▶ **Goal of the exercise**:
In the listing that follows, how many lines contain the string "will"? Provide only the number.
§
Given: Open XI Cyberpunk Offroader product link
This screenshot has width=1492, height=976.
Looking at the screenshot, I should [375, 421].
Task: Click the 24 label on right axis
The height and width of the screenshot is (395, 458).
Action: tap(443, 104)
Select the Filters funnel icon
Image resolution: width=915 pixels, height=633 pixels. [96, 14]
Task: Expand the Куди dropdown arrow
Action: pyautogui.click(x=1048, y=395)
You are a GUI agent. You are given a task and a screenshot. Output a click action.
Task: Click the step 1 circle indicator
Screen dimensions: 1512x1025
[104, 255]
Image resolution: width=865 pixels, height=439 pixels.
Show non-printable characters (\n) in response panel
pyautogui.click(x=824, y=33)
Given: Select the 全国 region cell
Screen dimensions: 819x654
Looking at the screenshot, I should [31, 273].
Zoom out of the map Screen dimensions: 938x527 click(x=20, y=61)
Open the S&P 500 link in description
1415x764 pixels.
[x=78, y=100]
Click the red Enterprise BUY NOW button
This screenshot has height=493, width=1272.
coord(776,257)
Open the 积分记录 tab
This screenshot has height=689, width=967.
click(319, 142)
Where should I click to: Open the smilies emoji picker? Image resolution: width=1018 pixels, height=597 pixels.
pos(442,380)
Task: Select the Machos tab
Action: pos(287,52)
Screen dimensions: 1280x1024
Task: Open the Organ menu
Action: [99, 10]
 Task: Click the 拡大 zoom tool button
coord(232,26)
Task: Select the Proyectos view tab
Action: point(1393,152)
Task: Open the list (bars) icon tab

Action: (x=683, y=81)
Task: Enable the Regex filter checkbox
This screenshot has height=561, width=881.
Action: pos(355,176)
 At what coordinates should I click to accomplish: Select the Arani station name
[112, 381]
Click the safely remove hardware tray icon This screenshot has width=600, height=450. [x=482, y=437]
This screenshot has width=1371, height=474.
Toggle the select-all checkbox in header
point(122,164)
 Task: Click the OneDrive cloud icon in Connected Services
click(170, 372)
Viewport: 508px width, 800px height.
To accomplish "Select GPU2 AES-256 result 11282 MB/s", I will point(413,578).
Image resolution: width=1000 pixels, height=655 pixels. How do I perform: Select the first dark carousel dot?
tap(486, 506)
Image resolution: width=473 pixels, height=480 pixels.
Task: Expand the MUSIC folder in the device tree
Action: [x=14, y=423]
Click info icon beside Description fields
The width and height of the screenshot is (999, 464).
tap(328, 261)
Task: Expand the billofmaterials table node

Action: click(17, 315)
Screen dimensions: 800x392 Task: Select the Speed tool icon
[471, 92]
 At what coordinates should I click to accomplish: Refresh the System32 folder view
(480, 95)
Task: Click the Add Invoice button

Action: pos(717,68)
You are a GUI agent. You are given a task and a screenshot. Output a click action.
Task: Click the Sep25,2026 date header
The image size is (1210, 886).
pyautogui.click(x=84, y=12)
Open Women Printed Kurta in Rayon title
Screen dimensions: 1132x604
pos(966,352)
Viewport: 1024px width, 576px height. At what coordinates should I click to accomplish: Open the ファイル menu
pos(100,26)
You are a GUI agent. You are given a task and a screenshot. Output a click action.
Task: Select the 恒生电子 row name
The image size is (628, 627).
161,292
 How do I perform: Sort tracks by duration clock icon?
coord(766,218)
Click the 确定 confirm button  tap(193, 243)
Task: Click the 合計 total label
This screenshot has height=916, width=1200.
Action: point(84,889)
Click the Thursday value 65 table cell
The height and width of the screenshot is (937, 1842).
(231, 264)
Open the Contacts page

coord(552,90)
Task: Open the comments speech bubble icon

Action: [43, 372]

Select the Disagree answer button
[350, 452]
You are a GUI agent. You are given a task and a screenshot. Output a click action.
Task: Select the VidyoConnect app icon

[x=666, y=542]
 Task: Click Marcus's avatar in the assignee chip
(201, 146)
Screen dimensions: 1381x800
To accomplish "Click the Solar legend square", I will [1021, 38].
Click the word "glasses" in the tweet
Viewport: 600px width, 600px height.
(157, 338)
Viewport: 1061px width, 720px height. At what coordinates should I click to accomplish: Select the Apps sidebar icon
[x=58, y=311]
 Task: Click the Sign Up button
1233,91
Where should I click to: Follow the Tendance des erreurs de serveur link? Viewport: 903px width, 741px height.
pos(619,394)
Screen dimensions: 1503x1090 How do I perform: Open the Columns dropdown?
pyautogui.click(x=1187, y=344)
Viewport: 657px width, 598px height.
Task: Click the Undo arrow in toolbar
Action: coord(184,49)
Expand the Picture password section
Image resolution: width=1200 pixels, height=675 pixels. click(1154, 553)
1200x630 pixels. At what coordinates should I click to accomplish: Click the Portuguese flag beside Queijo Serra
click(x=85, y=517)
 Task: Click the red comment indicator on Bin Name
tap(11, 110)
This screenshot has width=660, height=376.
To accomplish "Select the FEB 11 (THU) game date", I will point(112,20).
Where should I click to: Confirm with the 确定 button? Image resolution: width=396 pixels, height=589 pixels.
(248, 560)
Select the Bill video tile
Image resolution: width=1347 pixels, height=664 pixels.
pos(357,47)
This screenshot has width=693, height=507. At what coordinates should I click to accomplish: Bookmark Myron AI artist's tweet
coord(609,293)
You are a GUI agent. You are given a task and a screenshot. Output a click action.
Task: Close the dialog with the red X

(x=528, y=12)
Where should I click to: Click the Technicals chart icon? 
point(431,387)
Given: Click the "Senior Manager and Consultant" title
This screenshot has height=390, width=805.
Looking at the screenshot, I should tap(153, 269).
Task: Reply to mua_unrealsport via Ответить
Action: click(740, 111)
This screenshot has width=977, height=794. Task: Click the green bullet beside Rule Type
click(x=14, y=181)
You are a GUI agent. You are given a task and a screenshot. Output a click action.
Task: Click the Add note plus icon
§
▶ **Result for this task**:
3